RECORDS FOR PROCESSING:
════════

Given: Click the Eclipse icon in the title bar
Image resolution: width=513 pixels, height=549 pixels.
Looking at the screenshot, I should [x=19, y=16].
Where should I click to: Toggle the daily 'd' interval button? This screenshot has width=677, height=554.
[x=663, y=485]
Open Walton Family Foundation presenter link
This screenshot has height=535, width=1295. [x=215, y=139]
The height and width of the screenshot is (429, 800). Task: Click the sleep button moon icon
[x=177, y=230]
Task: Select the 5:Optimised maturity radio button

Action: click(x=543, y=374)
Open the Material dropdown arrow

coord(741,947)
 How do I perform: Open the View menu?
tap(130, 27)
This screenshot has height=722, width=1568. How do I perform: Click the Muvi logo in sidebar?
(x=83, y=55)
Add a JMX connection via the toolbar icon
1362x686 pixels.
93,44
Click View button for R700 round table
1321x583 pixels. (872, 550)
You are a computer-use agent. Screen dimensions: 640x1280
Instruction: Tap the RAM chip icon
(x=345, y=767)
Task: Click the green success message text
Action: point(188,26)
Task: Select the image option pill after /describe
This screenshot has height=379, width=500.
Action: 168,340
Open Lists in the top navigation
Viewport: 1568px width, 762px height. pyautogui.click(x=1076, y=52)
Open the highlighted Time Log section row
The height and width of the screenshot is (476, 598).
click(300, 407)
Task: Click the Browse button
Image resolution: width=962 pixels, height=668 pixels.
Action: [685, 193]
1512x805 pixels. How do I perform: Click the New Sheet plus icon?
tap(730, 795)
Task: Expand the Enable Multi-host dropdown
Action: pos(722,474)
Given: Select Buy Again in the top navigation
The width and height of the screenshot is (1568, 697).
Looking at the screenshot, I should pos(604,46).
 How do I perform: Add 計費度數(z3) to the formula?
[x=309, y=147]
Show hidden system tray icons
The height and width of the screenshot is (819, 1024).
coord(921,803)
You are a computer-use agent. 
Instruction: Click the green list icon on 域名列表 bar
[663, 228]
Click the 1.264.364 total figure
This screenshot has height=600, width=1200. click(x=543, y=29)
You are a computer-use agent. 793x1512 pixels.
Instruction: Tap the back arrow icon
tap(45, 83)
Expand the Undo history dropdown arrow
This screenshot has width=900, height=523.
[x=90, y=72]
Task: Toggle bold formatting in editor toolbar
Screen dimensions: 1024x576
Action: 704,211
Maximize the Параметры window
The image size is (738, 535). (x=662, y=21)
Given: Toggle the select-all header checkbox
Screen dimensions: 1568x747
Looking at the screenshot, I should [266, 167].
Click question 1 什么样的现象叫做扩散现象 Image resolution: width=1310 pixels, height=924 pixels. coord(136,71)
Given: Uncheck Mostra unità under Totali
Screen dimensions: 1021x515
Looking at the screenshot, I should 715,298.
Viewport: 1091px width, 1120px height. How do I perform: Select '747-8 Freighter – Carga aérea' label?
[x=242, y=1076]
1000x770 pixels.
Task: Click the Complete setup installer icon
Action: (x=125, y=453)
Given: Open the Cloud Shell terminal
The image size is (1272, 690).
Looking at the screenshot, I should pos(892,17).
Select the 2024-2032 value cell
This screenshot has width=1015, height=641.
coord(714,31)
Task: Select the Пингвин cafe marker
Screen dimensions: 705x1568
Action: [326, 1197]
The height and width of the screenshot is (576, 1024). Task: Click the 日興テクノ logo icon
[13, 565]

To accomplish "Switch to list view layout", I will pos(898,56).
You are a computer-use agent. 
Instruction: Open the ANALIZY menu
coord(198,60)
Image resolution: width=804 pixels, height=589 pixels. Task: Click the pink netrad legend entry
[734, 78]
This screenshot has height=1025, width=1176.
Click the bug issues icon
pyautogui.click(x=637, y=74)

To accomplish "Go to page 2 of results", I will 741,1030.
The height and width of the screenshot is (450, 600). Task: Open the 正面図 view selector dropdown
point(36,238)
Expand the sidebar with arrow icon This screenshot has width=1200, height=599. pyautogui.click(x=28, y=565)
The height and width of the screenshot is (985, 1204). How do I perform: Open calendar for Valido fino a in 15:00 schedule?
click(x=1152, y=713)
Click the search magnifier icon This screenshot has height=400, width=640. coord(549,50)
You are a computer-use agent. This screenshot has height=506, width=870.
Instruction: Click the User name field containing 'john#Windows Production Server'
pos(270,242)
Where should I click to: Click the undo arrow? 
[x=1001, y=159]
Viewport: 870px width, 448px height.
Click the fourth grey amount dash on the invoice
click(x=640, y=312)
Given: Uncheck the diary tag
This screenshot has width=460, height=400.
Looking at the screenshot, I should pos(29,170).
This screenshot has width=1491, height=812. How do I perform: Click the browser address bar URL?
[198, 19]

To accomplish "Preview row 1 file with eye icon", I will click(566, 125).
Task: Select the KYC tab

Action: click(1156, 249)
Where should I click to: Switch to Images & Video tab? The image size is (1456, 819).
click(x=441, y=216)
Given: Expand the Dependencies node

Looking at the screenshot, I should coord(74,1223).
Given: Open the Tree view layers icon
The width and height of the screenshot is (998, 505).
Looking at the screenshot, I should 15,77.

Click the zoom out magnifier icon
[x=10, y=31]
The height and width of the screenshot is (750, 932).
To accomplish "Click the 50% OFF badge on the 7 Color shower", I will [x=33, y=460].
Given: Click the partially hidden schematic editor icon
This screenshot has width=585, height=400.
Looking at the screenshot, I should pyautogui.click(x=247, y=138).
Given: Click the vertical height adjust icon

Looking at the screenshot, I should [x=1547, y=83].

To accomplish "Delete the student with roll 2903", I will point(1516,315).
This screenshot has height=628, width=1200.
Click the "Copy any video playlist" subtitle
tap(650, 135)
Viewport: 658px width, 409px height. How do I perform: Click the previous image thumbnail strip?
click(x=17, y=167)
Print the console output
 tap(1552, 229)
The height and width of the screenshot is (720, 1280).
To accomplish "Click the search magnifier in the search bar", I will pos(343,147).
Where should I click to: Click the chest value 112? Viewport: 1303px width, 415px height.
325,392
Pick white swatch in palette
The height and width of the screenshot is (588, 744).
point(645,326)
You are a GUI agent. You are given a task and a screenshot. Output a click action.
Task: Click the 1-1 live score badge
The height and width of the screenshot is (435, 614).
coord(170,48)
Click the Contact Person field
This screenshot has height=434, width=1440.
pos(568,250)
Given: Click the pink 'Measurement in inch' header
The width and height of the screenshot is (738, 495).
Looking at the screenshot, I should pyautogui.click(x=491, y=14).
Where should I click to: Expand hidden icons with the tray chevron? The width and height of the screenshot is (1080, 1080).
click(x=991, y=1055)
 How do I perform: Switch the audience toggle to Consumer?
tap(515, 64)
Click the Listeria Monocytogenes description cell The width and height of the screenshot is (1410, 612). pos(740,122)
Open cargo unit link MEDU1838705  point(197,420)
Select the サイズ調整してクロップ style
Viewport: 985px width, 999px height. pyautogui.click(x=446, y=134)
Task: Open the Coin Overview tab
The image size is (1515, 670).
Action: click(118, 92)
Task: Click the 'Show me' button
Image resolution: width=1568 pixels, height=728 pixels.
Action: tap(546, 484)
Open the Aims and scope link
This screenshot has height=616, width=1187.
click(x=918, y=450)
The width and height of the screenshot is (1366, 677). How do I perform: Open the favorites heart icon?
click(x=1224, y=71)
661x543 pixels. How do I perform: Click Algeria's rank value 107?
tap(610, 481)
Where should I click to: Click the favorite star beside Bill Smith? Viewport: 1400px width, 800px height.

════════

WHAT YOU WILL DO: Pull out every line holding "search" from the records above, and copy it.

WORKED SOLUTION:
Click the search magnifier icon This screenshot has height=400, width=640. coord(549,50)
To accomplish "Click the search magnifier in the search bar", I will pos(343,147).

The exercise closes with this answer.